In Europe, it has spread widely in Spain, and hybridizes extensively there with the native field elm (U. minor), contributing to conservation concerns for the latter species. Research is ongoing into the extent of hybridisation with U. minor in Italy. In the Netherlands, 1700 Siberian elms planted in error for field elm in 2016 in the Zalkerbos near Kampen, Overijssel, were grubbed up because of invasiveness concerns and replaced in 2023 with native species.

U. pumila is often found in abundance along railroads and in abandoned lots and on disturbed ground. The gravel along railroad beds provides ideal conditions for its growth - well-drained, nutrient-poor soil, and high light conditions; these beds provide corridors that facilitate its spread. It is found as high as 8000 feet in the Sandia Mountains in New Mexico and is invading coniferous forest there. New Mexico may be a center of genetic diversity in North America. Owing to its high sunlight requirements, it seldom invades mature forests, and is primarily a problem in cities and open areas, as well as along transportation corridors.

The species is now listed in Japan as an alien species recognized as established in Japan or found in the Japanese wild.

== Cultivation ==

U. pumila was introduced into Spain as an ornamental, probably during the reign of Philip II (1556–98), and from the 1930s into Italy. In these countries, it has naturally hybridized with the field elm (U. minor). In Italy, it was widely used in viniculture, notably in the Po River Valley, to support the grape vines until the 1950s, when the demands of mechanization made it unsuitable.

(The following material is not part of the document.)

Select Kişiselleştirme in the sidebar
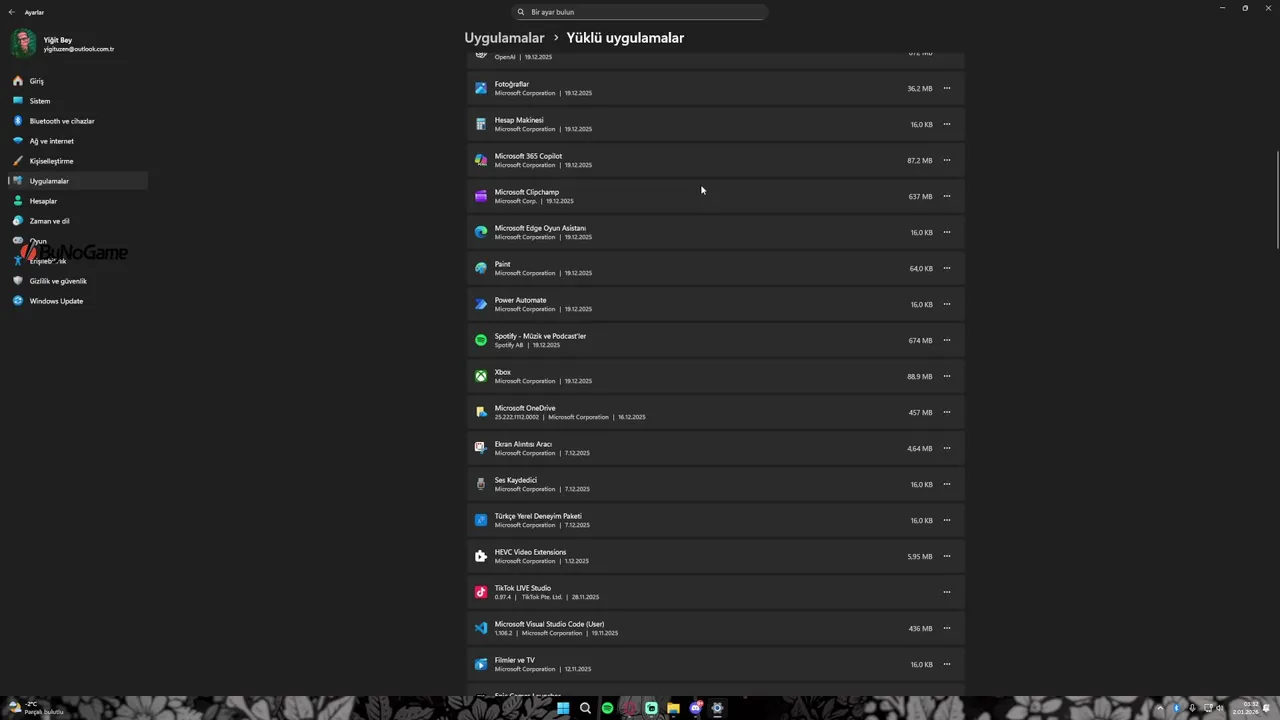(51, 161)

Three specimens were supplied by the Späth nursery of Berlin to the Royal Botanic Garden Edinburgh (RBGE) in 1902 as U. pumila, in addition to specimens of the narrow-leaved U. pumila cultivar 'Pinnato-ramosa'. One was planted in RBGE; the two not planted in the Garden may survive in Edinburgh, as it was the practice of the Garden to distribute trees about the city. Kew Gardens obtained specimens of U. pumila from the Arnold Arboretum in 1908 and, as U. pekinensis, via the Veitch Nurseries in 1910 from William Purdom in northern China. A specimen obtained from Späth and planted in 1914 stood in the Ryston Hall arboretum, Norfolk, in the early 20th century.

Siberian Elm was propagated and marketed by the Hillier & Sons nursery, Winchester, Hampshire, from 1962 to 1977, during which time over 500 were sold. More recently, the popularity of U. pumila in Great Britain has been almost exclusively as a bonsai subject, and mature trees are largely restricted to arboreta. In the UK the TROBI Champions grow at Thorp Perrow Arboretum, Yorkshire, 19 m × 70 cm in 2004, and at St Ann's Well Gardens, Hove, Sussex 20 m × 60 cm in 2009.

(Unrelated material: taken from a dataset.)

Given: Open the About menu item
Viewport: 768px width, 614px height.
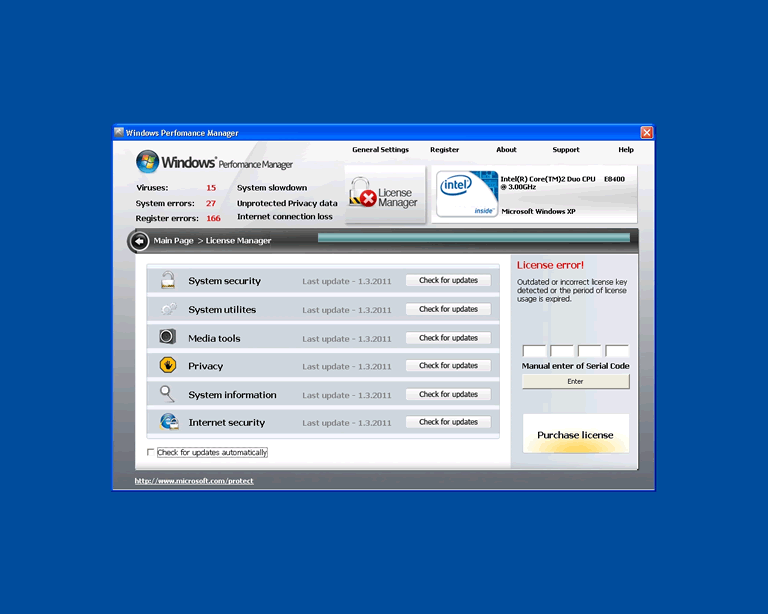Looking at the screenshot, I should 506,150.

U. pumila is said to have been introduced to the US in 1905 by Prof. John George Jack, and later by Frank Nicholas Meyer, though 'Siberian elm' appears in some 19th-century US nursery catalogues. The tree was cultivated at the United States Department of Agriculture (USDA) Experimental Station at Mandan, North Dakota, where it flourished. It was consequently selected by the USDA for planting in shelter belts across the prairies in the aftermath of the Dustbowl disasters, where its rapid growth and tolerance for drought and cold initially made it a great success. However, the species later proved susceptible to numerous maladies. Attempts to find a more suitable cultivar were initiated in 1997 by the Plant Materials Center of the USDA, which established experimental plantations at Akron, Colorado, and Sidney, Nebraska. The study, no. 201041K, was to conclude in 2020. The US National Champion, measuring 33.5 m high in 2011, grows in Berrien County, Michigan. Siberian elm was also introduced to Canada, among notable plantings being a 1 km avenue of some 130 U. pumila planted in the mid-20th century, spanning nine blocks of East 6th Avenue, Vancouver (2025).

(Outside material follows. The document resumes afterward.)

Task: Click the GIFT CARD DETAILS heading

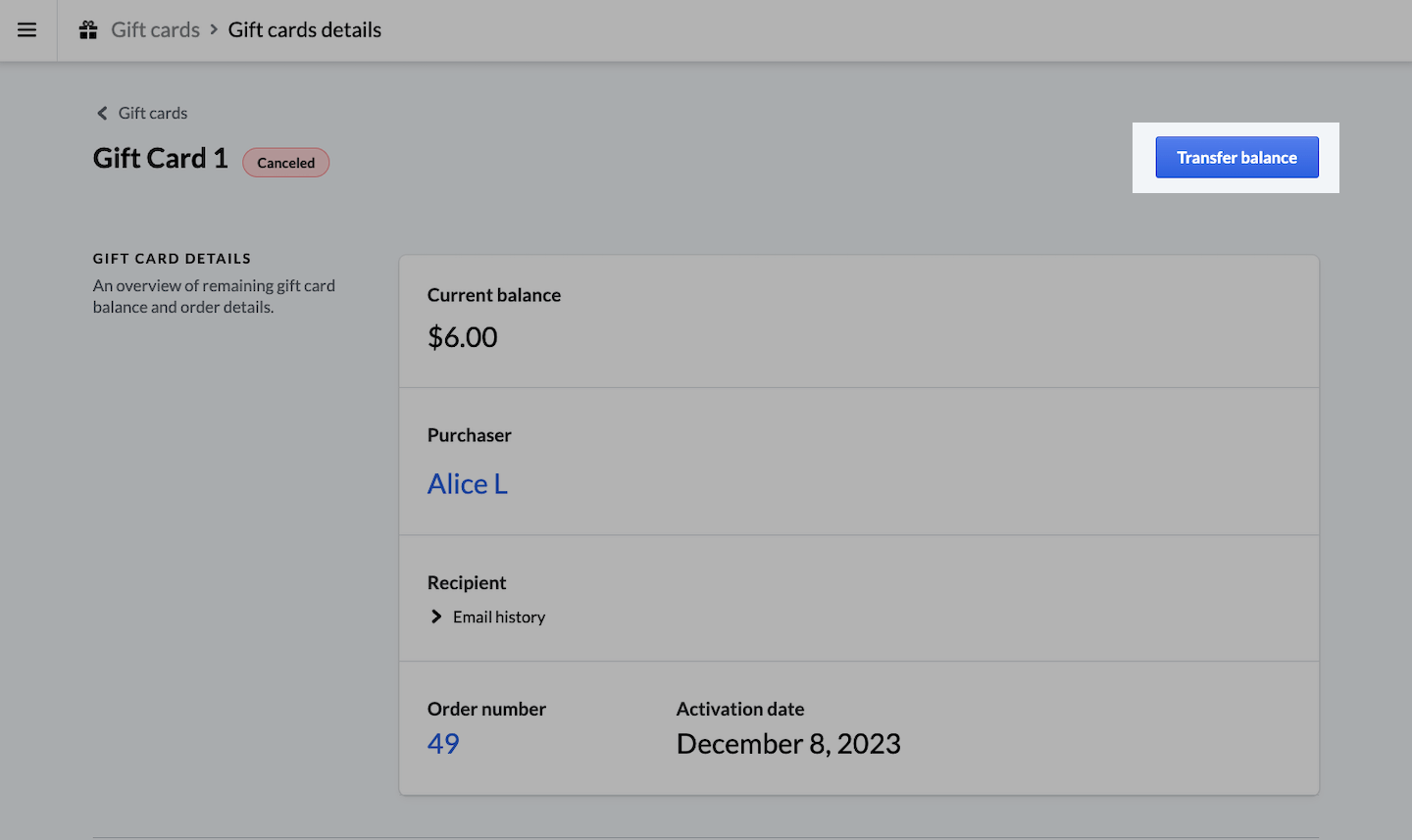Action: tap(172, 259)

The seeds lose their viability rapidly after maturity unless placed on suitable germination conditions or dried and placed at low temperatures. The species has a high sunlight requirement and is not shade-tolerant; with adequate light, it exhibits rapid growth. The tree is also fairly intolerant of wet ground conditions, growing better on well-drained soils. While it is very resistant to drought and severe cold, and able to grow on poor soils, its short period of dormancy, flowering early in spring followed by continuous growth until the first frosts of autumn, renders it vulnerable to frost damage.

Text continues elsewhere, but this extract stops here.